Clinical Trial Summary

The potency of immune checkpoint blockade is limited in most solid malignancies, one possible reason for which is tumor microenvironment. Enhancer of zeste homolog 2 (EZH2) as a epigenetic target for cancer therapy has attracted significant interest. The combination of EZH2 inhibitors and programmed death-1 ligands/ transforming growth factor-β (PD-L1/TGFβ) blockade may enhance the efficiency of immunotherapy.The primary objective of this study in phase Ⅰstage is to assess the safety, feasibility of EZH2 inhibitor SHR2554 in combination with anti-PD-L1/TGFβ antibody SHR1701 in advanced pretreated solid tumors and b-cell lymphomas. The phase Ⅱ stage of this study is to primarily evaluate the efficacy of SHR2554 plus SHR1701 and the epigenetic modulating effect of SHR2554.

Description:

Immune checkpoint blockade has led to great strides in the management of various cancers, however, durable response could be seen in approximately 20% of treated patients with most solid malignancies. Immunosuppressive entities such as transforming growth factor-β (TGF-β) in the tumor microenvironment (TME) remain a major impediment. Enhancer of zeste homolog 2 (EZH2) is the core component of the polycomb group complex, which play a major role in cellular proliferation and differentiation. EZH2 aberration has been seen in a wide range of solid tumors and hematological malignancies, affecting tumor progression and immune cells in the tumor microenvironment, and it is associated with poor clinical prognosis and outcomes. EZH2 is not only an activator of gene expression through different pathways, but also a critical epigenetic repressor through histone methylation. Therefore, EZH2 has attracted significant interest as a potential epigenetic target for cancer treatment.
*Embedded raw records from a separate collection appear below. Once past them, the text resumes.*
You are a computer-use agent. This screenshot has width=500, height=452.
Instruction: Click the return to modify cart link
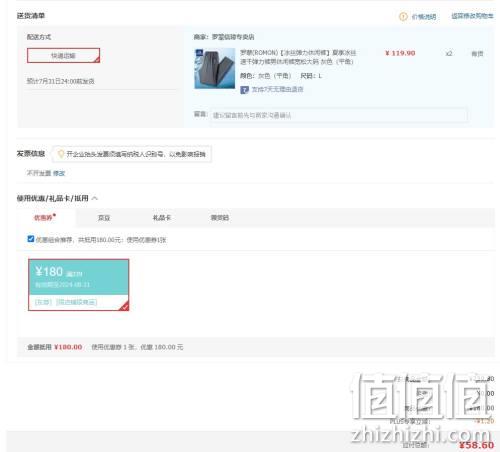472,16
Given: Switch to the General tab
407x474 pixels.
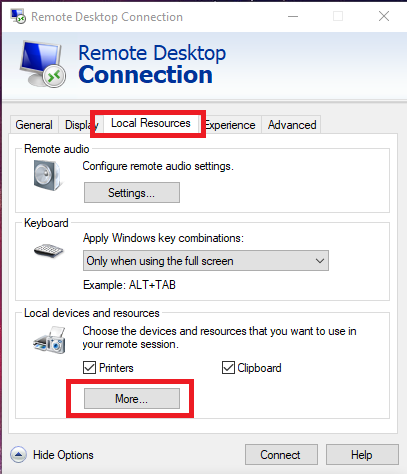Looking at the screenshot, I should pos(34,125).
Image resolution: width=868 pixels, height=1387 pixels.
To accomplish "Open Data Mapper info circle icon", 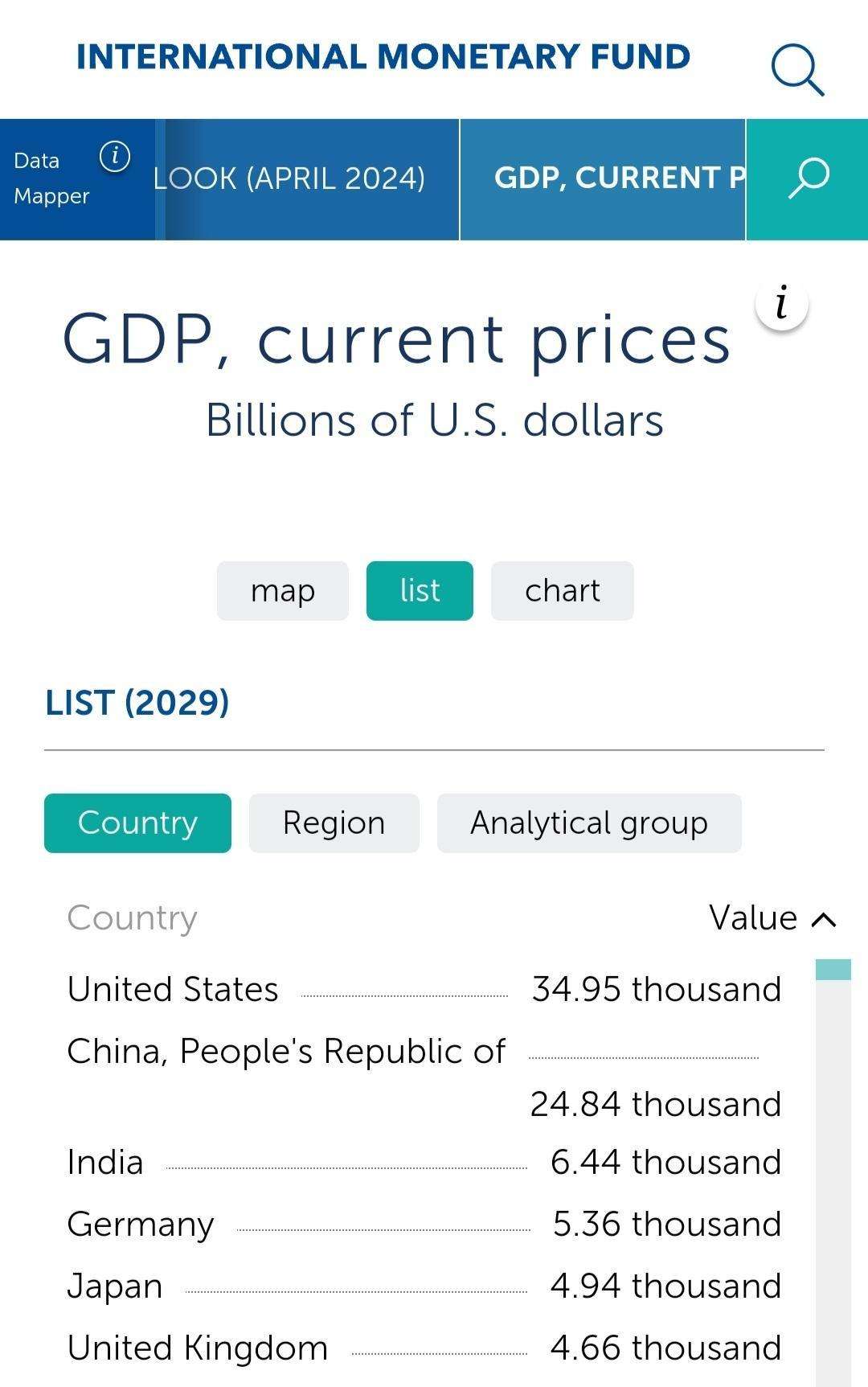I will 115,156.
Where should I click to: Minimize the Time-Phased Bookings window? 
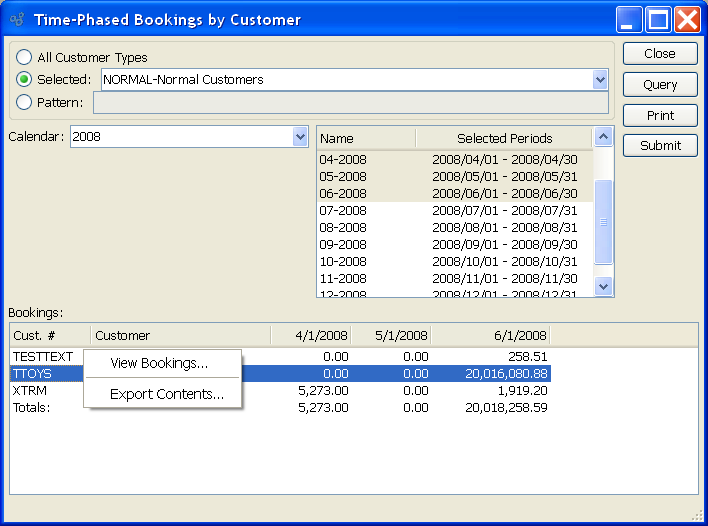pyautogui.click(x=629, y=20)
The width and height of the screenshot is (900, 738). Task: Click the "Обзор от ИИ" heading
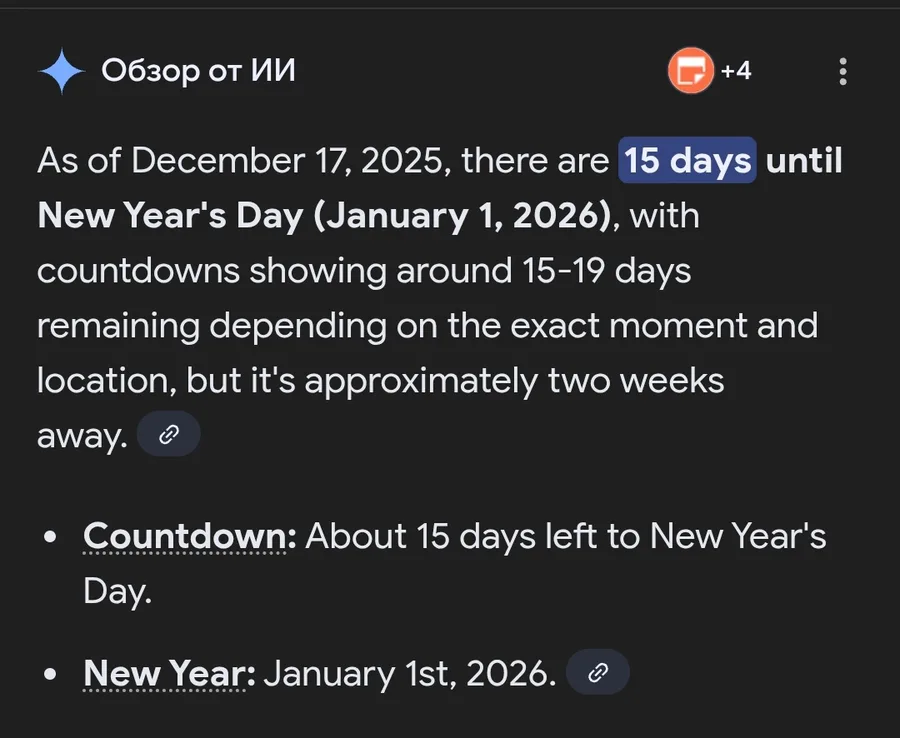pyautogui.click(x=198, y=71)
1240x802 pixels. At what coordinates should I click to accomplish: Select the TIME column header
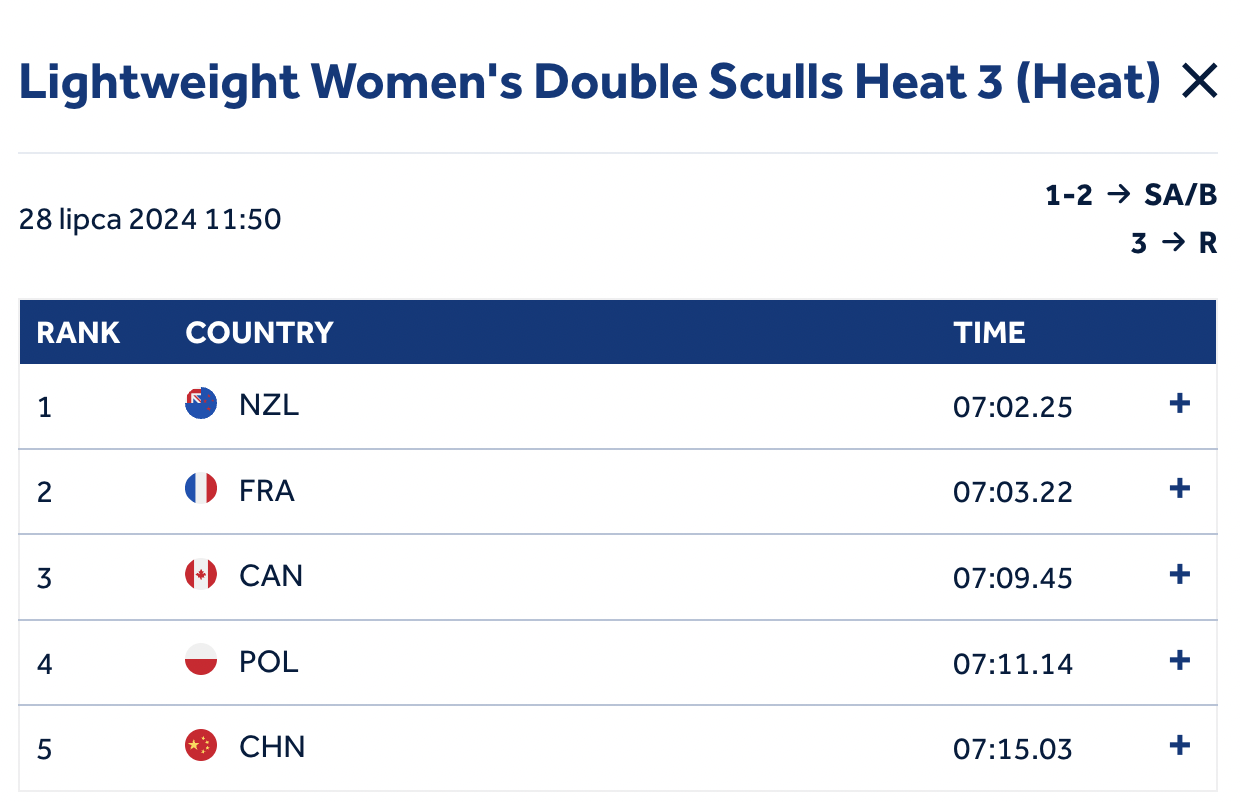[x=989, y=333]

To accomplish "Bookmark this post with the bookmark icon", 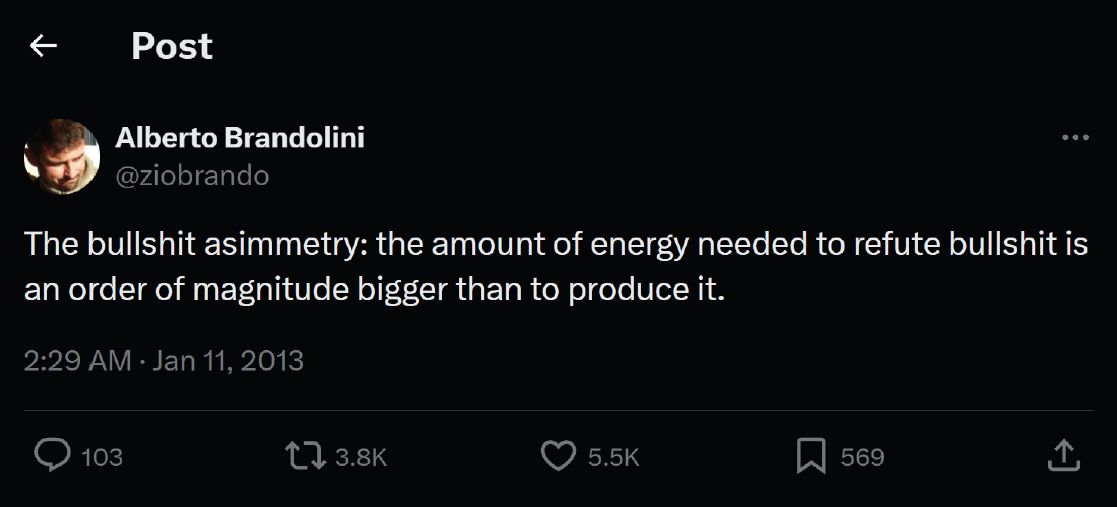I will 810,457.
It is hypothesized that the combination of EZH2 inhibitors and programmed death-1 ligands/ transforming growth factor-β (PD-L1/TGFβ) blockade could enhance the efficiency of immunotherapy.

The primary objective of this study in phase Ⅰstage is to assess the safety, feasibility of EZH2 inhibitor SHR2554 in combination with anti-PD-L1/TGFβ antibody SHR1701 in advanced pretreated solid tumors and b-cell lymphomas. The second objectives include characterizing the pharmacokinetics of SHR2554 in combination with SHR1701, evaluating the preliminary efficacy of SHR2554 plus SHR1701 and the epigenetic modulating effect of SHR2554 in its combination with anti-PD-L1/TGFβ antibody. The exploratory objectives are to evaluate the pathological, immunological or clinical predictive factors for efficacy and toxicity. Based on the data of safety, efficacy and recommended dose level obtained from phase Ⅰtrial, this study moves into phase Ⅱ stage, in which enrolled subjects are randomized to SHR2554 plus SHR 1701 or SHR1701 monotherapy, to primarily evaluate the efficacy of SHR2554 plus SHR1701 and the epigenetic modulating effect of SHR2554. The second objectives include evaluating safety and other efficacy parameters, such as overall response rate (ORR), disease control rate (DCR), duration of response (DOR) and overall survival (OS). The exploratory objectives are to evaluate laboratory predicting biomarkers.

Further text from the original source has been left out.